Even though I have made several budgets for various web series, no budget, low budget and “Huzzah! we have money to shoot something ” projects, each one is completely different and comes with their own issues. Pay attention to how the Director, Assistant Director and the Director of Photography handle getting through a huge page count day with lots of background actors and a location that you only have that one day at and you have to be out by midnight. Pay attention to how the make-up artist solves the problem of tattoos just not applying correctly and the scene takes place in a tattoo parlor. Pay attention to a location you are working at, perhaps you will need a similar location in the future? Treat each day as a learning experience and you may not even realize how well prepared you are to take that step up.
Okay, so you don’t have to be best friends with everyone, but I recommend keeping a working relationship with as many people involved in your production as you can. You know, while you are paying attention and trying to do your own job!
Making and keeping contacts can really help you in the future. You know that location you shot at on a previous job? It might be perfect for this other shoot. Hopefully you were able to meet and keep the contact info for the person who runs the location. Instead of taking weeks looking into locations and driving across town to see how the sun looks at dusk, you could turn it into a phone call or two.
Make sure to keep in contact with your crew members because as a PM or LP, surrounding yourself with smart hardworking people will make your show run smoothly and hopefully on budget. If you work with a great Key Grip on a shoot who you think works hard and you trust, get their contact info and make sure you call them in the future. A fast editor can save you a ton of time and stress. If you work with one whom you respect, let them know and keep their info handy. Being able to hire people you respect and trust is a lifesaver. It will save you time and money, while allowing you to focus on other issues.

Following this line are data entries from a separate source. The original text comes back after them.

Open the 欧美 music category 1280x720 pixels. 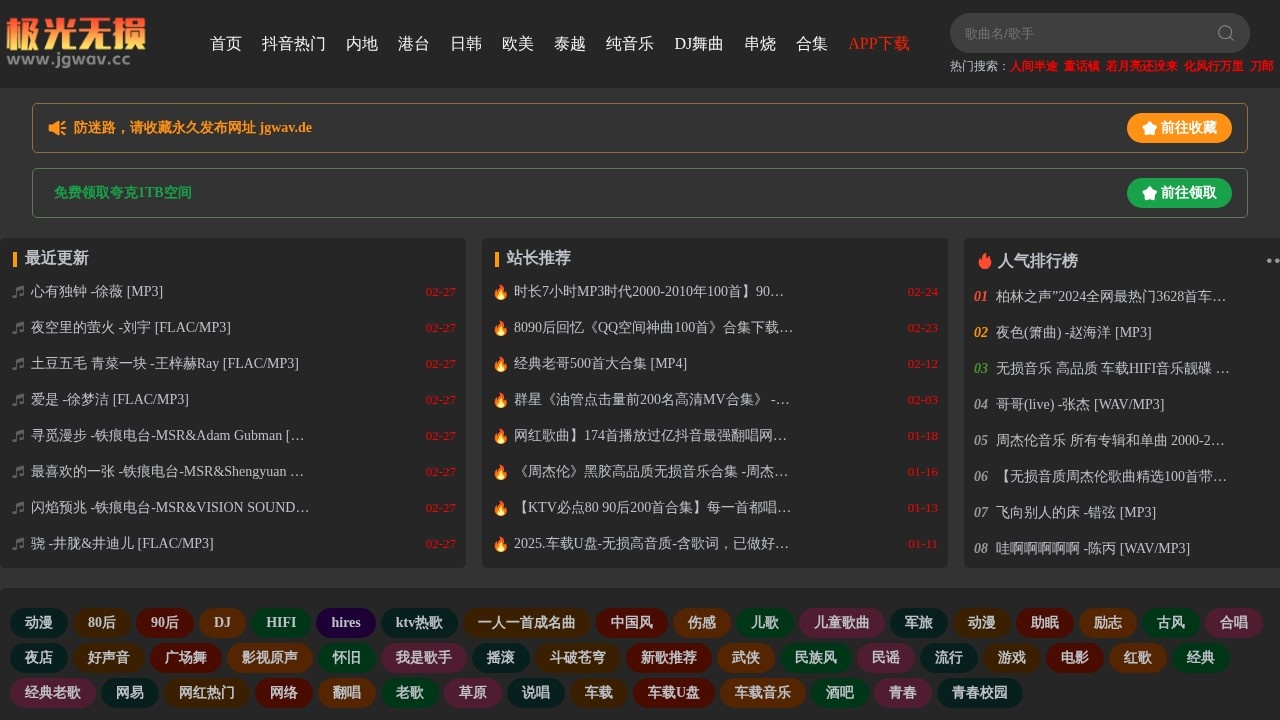(x=518, y=44)
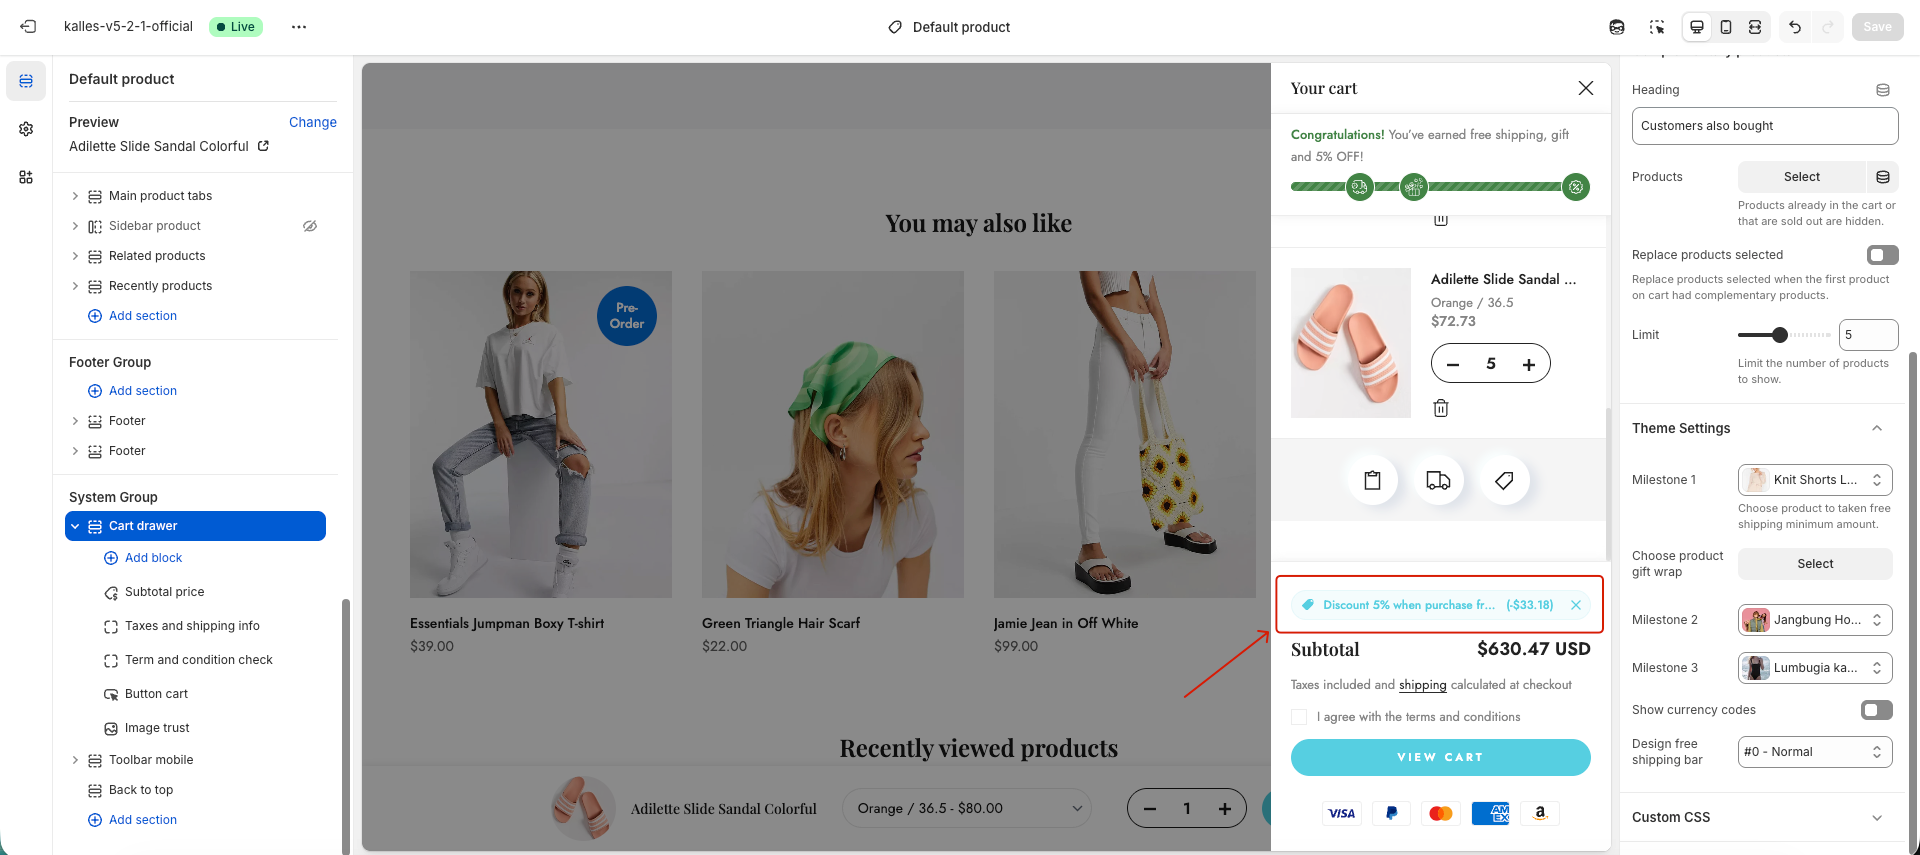Image resolution: width=1920 pixels, height=855 pixels.
Task: Click the shipping truck icon in cart
Action: pos(1438,481)
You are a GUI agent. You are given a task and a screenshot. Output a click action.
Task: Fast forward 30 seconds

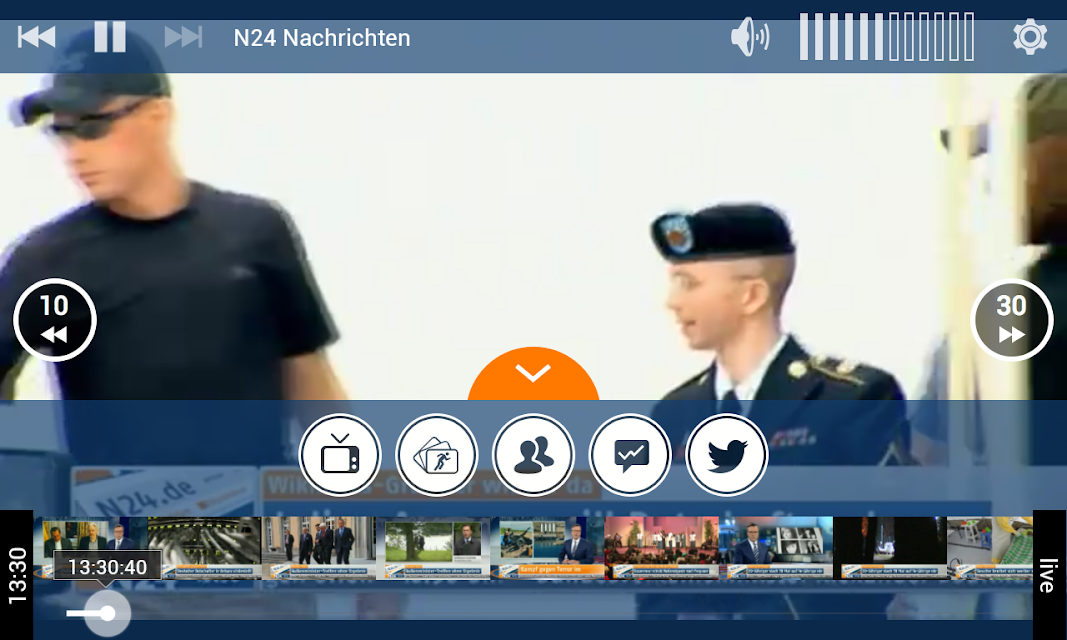[1012, 320]
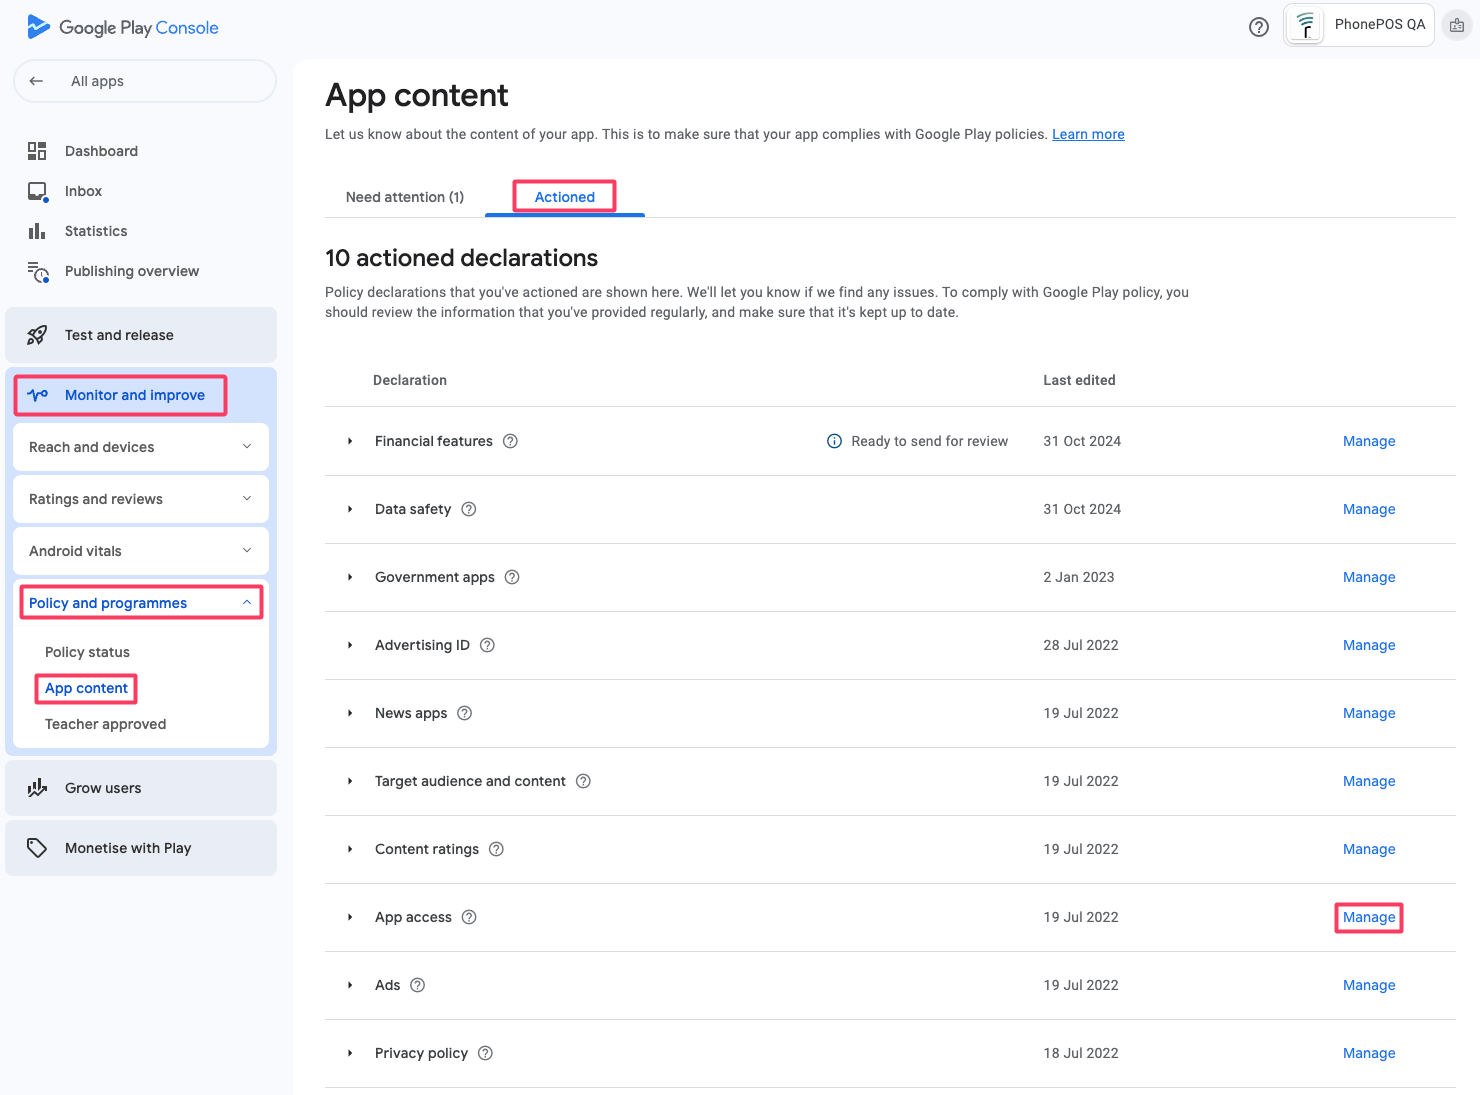The height and width of the screenshot is (1095, 1480).
Task: Open Statistics bar chart icon
Action: click(x=37, y=231)
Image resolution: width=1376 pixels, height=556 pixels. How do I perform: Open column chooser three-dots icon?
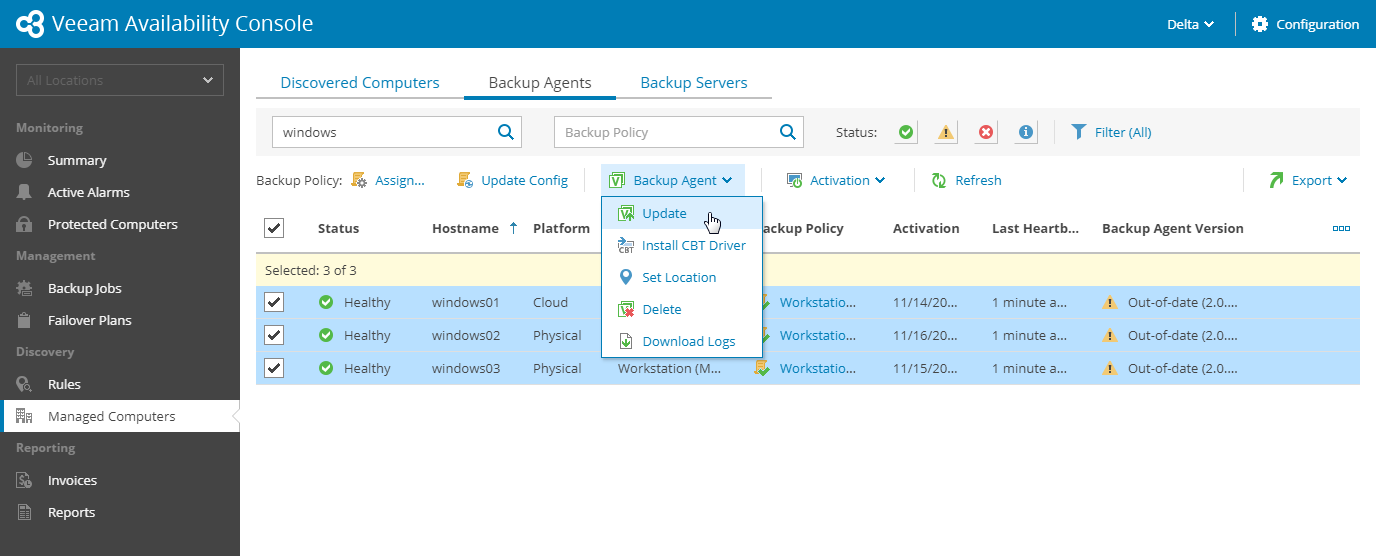click(x=1341, y=228)
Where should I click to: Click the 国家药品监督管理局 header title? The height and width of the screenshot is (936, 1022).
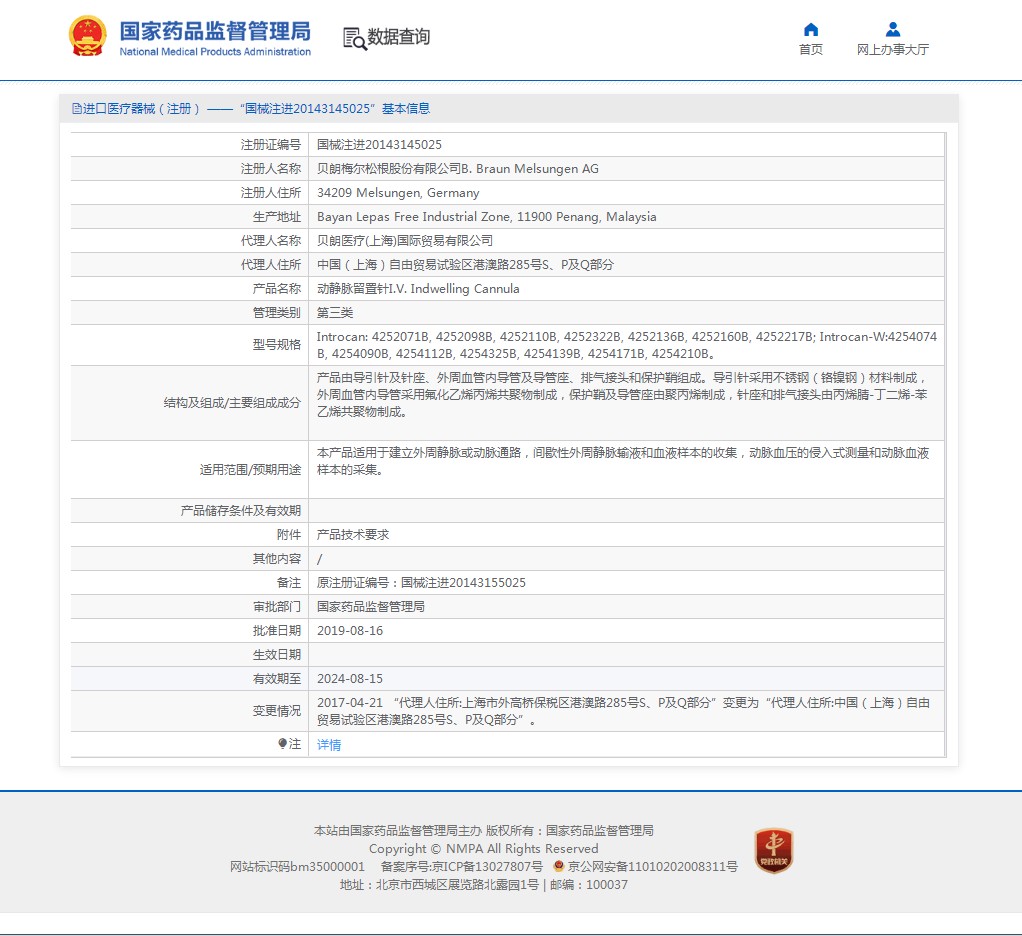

While creating a budget of this size, I was able to call on many Department Heads and Vendors I had worked with before (and would hire or work with again) to help me get realistic numbers for my various budget lines. Part of this process was asking them a lot of questions to help me understand why their costs are what they are.
Asking questions is so important. It’s not only to make sure things do not go awry, but it’s because having a career in the TV/Film production world is not about just knowing what you are doing. It’s also about knowing what everyone working with you is doing, and how the two affect each other.
It is all in the details
If you are making a budget, be thorough. Put in your various lines, don’t just put in $10,000 for costumes. Think about how many people will be working in that department. Will you have a Costume Designer and a Costume Supervisor? Will that be the same person? How many days will they be working? Should you stick some Overtime in there for any late shoot days? Will we have to get anything laundered? What about costs of specialty costumes? What about anything we have to rent? Will they need gas money?
There are a ton of things to think about when budgeting each department. Pay attention and work closely with the departments. Ask questions! The time it takes upfront can feel like a time suck, but imagine if you didn’t budget for tailoring and your whole project takes place on Wall Street? Men on Wall Street wear tailored suits. Tailoring is costly.
The little things that are not thought of in the beginning can really add up, and if you can account for them upfront, you should be good.
Obviously each production will be different and you will run into your own set of obstacles. Hopefully these tips will help you as you navigate the industry and help you while moving closer to your career goals.